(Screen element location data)
----

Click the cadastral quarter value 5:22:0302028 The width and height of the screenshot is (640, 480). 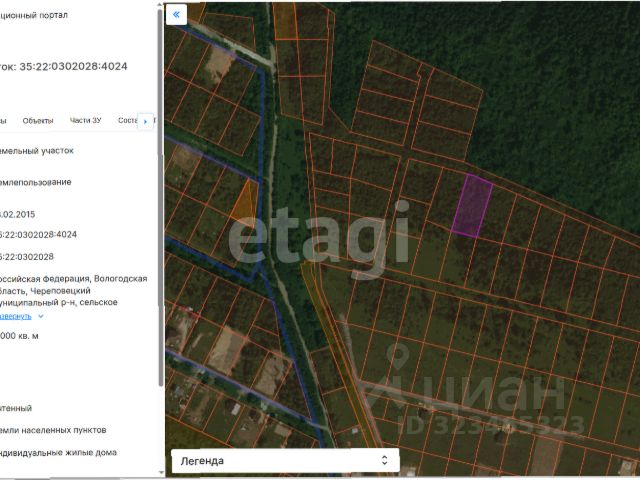click(27, 257)
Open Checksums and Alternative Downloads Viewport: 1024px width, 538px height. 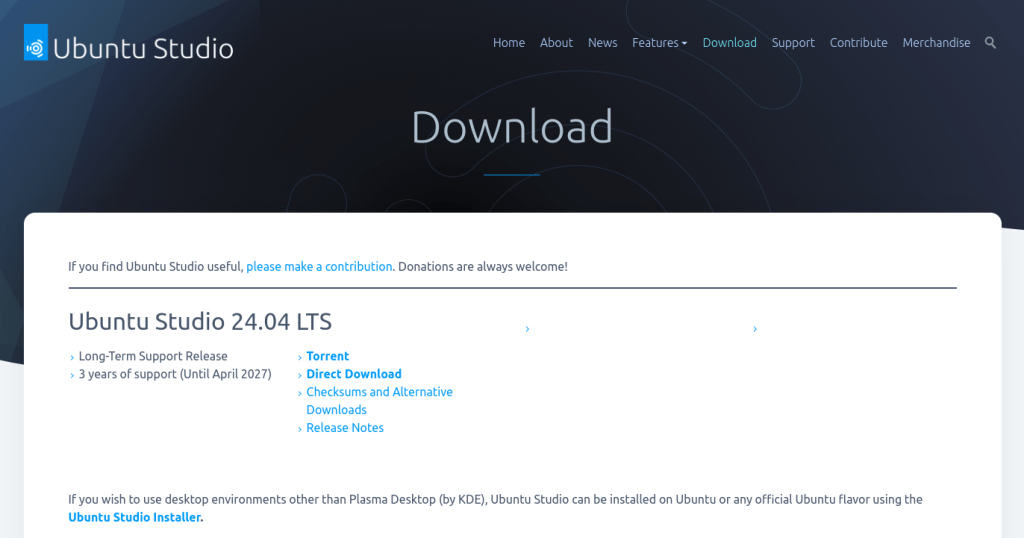point(379,392)
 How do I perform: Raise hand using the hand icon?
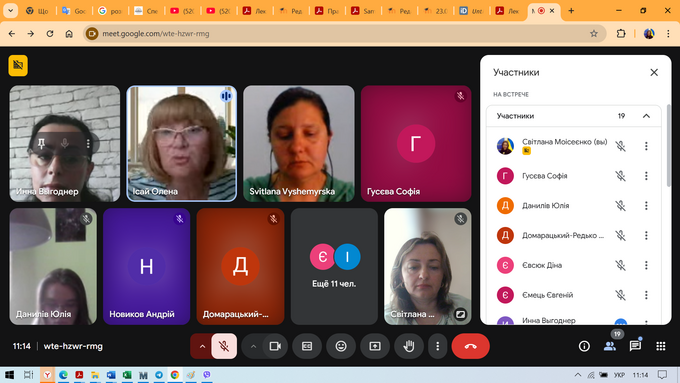(x=409, y=346)
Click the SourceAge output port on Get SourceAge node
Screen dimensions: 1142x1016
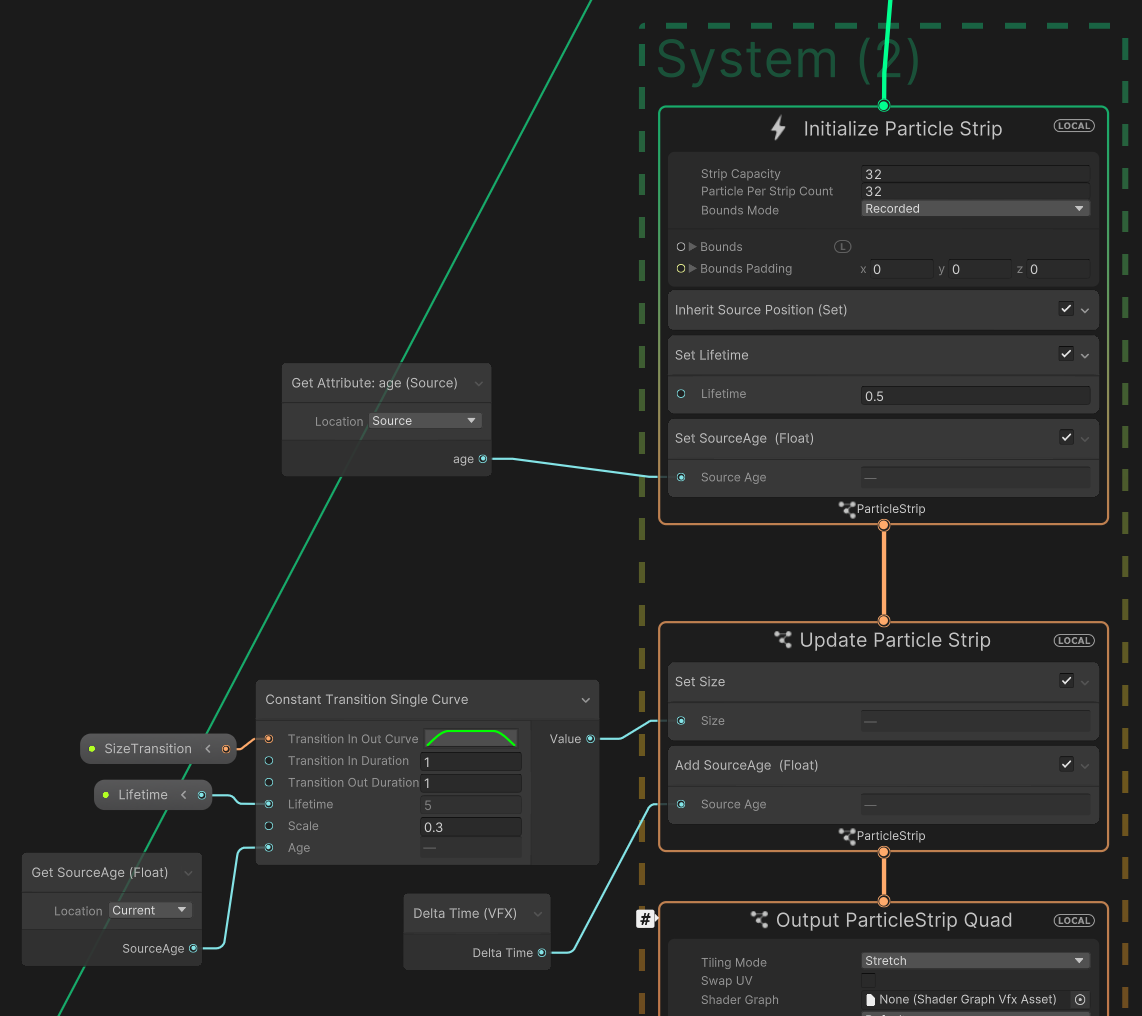click(193, 948)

----

What you need to do: Could you output the data verbatim, beginning at the line that contains "How do I perform: Raise" and stopping after the final line of the data, with both ends included and the pictures left out?

Solution to the exercise:
 How do I perform: Raise hand using the hand icon?
(x=409, y=346)
Click the SourceAge output port on Get SourceAge node
Screen dimensions: 1142x1016
click(193, 948)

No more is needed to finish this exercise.